Merciful release for Mersey arts
LIVERPOOL Community College's new pound;8 million arts centre is an imposing red-brick building, right in the heart of the city's thriving cultural community.
Tom Webb, head of the college's arts faculty, recalls how times have changed.
"What's hard to realise is the comparison of what we had to what we've now got," he says. "Liverpool had the worst college buildings in the country, and the worst of the worst were the arts buildings."
The arts faculty used to be in four old buildings, which Tom Webb describes as "100-year-old slums". One has since been demolished.
"They had wet rot, dry rot, leaking roofs, asbestos in the walls, electrics that were unsafe, and parts of the buildings were locked off because they were collapsing."
The new building, opened last year by Education Secretary David Blunkett, is on the site of the city's former children's hospital. Today it bustles with students taking a range of courses in performing and visual arts, fashion and media, everything from rock music to creative writing.
The college estimates that having this new building alone has pushed enrolment up by between 10 and 20 per cent.
It has also boosted staff morale, and given Liverpool Community College a presence in the city which it never had before.
"We really have an artistic quarter here, all based around educaion and live performance."
The transformation has not gone unnoticed. It is held up by the Royal Institute of British Architects along with others, including Newham College and The Oldham College, as an example of good practice in a team.
The whole approach to the college's transformation has been curriculum-led, with the students and delivery of courses as its main focus.
At each stage, students' views have been taken on board and disability groups have been consulted on access issues.
How has Liverpool Community College managed to fund this transformation?
The Further Education Funding Council provided pound;25m after a council survey identified a need for urgent repairs on the grounds of health and safety.

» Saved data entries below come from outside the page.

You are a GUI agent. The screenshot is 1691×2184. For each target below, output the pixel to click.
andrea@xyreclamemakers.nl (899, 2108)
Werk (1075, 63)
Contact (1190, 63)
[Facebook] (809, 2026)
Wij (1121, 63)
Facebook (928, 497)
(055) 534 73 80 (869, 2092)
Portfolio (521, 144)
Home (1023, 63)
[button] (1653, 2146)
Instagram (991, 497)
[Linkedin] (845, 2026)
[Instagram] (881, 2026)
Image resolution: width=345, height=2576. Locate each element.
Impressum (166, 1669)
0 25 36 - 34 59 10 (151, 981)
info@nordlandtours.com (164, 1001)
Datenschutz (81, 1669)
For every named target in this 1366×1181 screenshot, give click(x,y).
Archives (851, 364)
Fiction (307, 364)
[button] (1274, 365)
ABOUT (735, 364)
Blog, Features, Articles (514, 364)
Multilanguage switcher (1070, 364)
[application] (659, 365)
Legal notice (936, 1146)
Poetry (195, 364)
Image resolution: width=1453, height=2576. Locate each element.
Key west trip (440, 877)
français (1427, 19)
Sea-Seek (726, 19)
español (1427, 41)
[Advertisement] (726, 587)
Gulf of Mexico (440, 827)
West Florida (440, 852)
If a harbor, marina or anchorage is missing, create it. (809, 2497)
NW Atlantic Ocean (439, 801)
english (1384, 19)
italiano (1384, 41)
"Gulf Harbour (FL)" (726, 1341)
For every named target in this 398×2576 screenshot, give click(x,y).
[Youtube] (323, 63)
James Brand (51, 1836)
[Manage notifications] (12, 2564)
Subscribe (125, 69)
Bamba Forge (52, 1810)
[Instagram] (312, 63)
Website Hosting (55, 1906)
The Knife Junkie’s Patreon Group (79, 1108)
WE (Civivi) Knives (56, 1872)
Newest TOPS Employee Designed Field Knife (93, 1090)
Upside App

The rest of the cash had come from disposal of college buildings.
There has been European money and the college has forged funding partnerships with companies like Apple Computers, allowing the arts centre to be equipped with state-of-the-art technology.
Vice-principal Maureen Mellor says the arts centre alone has given the college much more than new accommodation. The image of the college has been completely transformed.
"Now we're surrounded by other cultural organisations - the theatres, the Liverpool Philharmonic - close to John Moores University. So for the students, it's all about being in the desired students' environment.
"And for us it's certainly been a big learning curve."